Eq. (220) indicates that $ D$ is $ 2 \pi $ times the magnetic flux through the $ S_2$ surface. Thus, the poloidal flux through $ S_2$ is written as

$\displaystyle \Psi_p = \frac{1}{2 \pi} D = \frac{1}{2 \pi} \int_V \mathbf{B} \cdot \nabla \theta d \tau .$ (221)

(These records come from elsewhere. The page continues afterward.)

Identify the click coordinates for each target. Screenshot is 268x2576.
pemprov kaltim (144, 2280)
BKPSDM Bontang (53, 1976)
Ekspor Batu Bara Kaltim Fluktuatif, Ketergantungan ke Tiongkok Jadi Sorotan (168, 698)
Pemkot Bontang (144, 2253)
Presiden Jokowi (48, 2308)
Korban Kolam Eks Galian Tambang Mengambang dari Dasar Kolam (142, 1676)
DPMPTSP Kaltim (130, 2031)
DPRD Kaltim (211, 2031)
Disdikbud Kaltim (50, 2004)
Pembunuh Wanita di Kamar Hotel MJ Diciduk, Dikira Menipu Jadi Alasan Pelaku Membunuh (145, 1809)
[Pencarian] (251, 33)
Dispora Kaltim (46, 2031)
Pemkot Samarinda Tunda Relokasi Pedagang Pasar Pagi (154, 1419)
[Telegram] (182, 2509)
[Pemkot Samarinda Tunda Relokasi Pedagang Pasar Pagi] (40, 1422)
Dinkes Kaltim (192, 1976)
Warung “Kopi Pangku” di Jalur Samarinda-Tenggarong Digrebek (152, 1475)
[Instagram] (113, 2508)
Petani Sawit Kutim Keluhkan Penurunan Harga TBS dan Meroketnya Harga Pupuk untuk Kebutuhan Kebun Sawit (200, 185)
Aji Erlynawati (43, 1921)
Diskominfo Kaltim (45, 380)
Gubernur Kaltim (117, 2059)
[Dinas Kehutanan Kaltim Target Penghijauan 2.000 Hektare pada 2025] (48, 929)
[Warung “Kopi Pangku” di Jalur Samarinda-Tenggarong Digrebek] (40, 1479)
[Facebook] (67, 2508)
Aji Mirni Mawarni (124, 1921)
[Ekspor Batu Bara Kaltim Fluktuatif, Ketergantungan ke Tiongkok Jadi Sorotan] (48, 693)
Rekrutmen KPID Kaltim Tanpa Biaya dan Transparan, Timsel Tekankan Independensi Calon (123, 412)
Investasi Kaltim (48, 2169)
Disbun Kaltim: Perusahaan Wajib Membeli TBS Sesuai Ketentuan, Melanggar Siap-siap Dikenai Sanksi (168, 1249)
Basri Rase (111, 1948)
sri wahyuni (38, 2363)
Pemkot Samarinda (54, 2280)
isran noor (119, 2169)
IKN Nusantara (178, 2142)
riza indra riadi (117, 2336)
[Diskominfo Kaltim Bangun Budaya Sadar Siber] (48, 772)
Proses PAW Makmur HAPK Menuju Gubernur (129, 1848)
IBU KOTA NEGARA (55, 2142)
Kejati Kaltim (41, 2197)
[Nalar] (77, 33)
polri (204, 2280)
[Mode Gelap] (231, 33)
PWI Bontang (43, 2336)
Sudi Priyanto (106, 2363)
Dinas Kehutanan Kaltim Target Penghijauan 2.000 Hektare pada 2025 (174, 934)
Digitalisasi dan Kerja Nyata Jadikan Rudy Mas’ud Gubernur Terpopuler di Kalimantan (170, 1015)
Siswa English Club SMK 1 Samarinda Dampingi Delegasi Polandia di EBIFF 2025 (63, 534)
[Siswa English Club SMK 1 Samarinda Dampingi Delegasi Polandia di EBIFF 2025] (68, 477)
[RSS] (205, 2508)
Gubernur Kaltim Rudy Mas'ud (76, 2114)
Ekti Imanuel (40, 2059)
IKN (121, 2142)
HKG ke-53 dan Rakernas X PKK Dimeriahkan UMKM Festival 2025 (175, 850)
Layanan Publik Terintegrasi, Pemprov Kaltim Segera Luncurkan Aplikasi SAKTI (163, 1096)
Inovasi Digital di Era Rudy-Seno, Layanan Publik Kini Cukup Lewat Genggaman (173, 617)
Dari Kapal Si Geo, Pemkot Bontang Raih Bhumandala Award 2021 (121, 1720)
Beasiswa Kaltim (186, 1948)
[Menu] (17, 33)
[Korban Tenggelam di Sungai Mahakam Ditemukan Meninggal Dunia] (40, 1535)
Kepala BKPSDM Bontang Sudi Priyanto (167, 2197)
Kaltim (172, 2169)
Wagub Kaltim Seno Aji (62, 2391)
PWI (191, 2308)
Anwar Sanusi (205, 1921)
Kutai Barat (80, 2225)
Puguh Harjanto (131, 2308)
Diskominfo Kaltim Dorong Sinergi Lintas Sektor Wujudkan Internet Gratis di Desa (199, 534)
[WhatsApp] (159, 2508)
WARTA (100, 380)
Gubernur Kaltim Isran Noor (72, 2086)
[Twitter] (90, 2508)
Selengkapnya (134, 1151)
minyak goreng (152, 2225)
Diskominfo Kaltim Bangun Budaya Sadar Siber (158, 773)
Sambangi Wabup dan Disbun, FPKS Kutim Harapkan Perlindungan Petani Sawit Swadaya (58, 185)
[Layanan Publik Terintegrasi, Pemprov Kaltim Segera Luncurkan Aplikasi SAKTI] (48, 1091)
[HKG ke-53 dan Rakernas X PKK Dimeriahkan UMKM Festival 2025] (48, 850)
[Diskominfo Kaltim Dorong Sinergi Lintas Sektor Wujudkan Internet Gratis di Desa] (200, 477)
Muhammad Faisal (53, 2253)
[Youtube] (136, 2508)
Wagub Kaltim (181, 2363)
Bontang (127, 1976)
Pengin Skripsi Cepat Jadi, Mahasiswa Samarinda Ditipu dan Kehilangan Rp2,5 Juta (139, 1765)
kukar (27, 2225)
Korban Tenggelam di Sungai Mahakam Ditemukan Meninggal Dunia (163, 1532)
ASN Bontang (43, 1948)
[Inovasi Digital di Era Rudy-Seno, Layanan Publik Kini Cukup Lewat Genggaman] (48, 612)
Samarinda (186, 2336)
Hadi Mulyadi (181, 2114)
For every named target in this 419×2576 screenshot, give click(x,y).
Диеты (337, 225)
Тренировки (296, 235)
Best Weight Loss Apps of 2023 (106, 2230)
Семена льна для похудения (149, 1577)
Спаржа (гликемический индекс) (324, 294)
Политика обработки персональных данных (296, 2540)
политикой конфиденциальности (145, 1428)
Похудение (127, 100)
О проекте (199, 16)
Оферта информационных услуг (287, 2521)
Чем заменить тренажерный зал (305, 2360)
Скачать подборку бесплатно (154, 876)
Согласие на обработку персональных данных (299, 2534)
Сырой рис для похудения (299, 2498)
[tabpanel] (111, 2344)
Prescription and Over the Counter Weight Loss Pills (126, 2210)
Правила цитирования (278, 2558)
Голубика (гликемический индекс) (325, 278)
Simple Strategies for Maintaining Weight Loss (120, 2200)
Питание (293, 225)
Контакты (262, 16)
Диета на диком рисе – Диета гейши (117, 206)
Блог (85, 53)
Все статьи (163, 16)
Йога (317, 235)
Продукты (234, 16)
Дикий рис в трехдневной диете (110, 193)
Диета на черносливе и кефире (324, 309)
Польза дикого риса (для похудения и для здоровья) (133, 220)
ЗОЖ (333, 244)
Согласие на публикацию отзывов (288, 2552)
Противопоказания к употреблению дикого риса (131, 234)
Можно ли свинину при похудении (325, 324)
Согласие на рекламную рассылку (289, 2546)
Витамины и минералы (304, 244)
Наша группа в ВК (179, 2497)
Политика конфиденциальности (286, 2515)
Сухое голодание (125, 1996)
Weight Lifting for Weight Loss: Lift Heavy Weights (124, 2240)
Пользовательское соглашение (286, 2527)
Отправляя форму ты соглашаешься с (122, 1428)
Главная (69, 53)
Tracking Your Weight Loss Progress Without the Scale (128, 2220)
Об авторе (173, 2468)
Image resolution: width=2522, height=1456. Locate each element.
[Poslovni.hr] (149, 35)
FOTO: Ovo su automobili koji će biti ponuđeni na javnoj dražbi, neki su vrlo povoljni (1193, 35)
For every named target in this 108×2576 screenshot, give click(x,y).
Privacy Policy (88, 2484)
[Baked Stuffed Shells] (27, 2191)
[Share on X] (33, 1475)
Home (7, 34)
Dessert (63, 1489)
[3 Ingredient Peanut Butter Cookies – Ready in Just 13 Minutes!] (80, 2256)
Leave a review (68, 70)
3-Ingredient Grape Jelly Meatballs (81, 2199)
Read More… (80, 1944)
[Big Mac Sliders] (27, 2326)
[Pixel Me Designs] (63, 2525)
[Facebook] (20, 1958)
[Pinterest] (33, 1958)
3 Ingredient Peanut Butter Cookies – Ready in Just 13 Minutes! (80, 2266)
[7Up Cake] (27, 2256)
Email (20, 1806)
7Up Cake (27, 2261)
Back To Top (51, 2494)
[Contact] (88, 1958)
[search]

Using the expression of the volume element $ d \tau = \vert\mathcal{J}\vert d \theta d
\phi d \psi$, $ \Psi _p$ can be further written in terms of flux surface averaged quantities.
$\displaystyle \Psi_p$ $\displaystyle =$ $\displaystyle \frac{1}{2 \pi} \int_V \mathbf{B} \cdot \nabla \theta
\vert\mathcal{J}\vert d \theta d \phi d \psi$  
  $\displaystyle =$ $\displaystyle \int_0^{\psi} d \psi \int_0^{2 \pi} \mathbf{B} \cdot \nabla \theta
\vert\mathcal{J}\vert d \theta$  
  $\displaystyle =$ $\displaystyle \int_0^{\psi} d \psi \int_0^{2 \pi} \Psi' \nabla \psi \times \nabla
\phi \cdot \nabla \theta \vert\mathcal{J}\vert d \theta$  
  $\displaystyle =$ $\displaystyle - \ensuremath{\operatorname{sign}} (\mathcal{J}) \int_0^{\psi} d \psi \int_0^{2 \pi} \Psi'
(\psi) d \theta$  
  $\displaystyle =$ $\displaystyle - 2 \pi \ensuremath{\operatorname{sign}} (\mathcal{J}) \int_0^{\psi} \Psi' (\psi) d \psi$  
  $\displaystyle =$ $\displaystyle - 2 \pi \ensuremath{\operatorname{sign}} (\mathcal{J}) [\Psi (\psi) - \Psi (0)] .$ (222)

Note that the sign of the Jacobian appears in Eq. (222), which is due to the positive direction of surface $ S_2$ is determined by the positive direction of $ \theta $, which in turn is determined by the sign of the Jacobian (In my code, however, the positive direction of $ \theta $ is chosen by me and the sign of the Jacobian is determined by the positive direction of $ \theta $). We can verify the sign of Eq. (222) is exactly consistent with that in Eq. (19).

Similarly, the toroidal flux within a flux surface is written as

$\displaystyle \Psi_t = \frac{1}{2 \pi} \int_V \mathbf{B} \cdot \nabla \phi d \tau,$ (223)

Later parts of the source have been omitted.